• _TASK STATEMENT_
In the entries below, count every line that has the string "computer", and answer with that count alone.

------

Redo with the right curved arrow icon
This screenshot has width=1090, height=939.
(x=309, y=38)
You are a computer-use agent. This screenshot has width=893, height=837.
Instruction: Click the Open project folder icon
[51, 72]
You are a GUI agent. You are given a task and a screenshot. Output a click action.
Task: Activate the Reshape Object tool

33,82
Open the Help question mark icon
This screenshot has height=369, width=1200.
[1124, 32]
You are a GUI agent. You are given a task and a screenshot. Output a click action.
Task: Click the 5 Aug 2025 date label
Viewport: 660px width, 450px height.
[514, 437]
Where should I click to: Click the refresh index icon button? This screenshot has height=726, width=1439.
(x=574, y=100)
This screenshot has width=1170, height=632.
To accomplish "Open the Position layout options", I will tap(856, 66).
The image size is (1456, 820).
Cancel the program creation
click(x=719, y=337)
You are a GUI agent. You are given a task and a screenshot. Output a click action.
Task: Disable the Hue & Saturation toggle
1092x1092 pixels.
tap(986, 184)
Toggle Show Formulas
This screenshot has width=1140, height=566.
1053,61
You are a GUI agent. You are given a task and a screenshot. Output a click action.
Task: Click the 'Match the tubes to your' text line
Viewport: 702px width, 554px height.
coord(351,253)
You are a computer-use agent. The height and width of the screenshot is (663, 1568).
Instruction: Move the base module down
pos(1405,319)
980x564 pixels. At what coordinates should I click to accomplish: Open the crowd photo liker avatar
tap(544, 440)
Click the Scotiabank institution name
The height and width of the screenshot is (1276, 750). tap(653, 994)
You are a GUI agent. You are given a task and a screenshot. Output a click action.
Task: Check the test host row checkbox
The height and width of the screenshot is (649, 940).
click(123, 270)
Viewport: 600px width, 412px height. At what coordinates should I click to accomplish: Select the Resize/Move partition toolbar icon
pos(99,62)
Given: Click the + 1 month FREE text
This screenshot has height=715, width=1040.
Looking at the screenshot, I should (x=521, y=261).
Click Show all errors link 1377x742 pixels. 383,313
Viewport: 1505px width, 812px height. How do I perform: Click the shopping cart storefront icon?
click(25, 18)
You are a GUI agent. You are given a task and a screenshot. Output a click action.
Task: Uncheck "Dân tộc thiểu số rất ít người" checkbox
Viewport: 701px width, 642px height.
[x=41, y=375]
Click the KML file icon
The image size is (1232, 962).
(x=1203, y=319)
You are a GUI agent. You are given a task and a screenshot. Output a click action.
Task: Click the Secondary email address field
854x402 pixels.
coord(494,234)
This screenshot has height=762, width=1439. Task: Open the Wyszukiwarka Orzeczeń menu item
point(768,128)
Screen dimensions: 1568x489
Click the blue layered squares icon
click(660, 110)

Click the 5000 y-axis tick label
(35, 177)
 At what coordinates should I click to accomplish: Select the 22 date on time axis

------

• _ANSWER FOR THE TASK_
2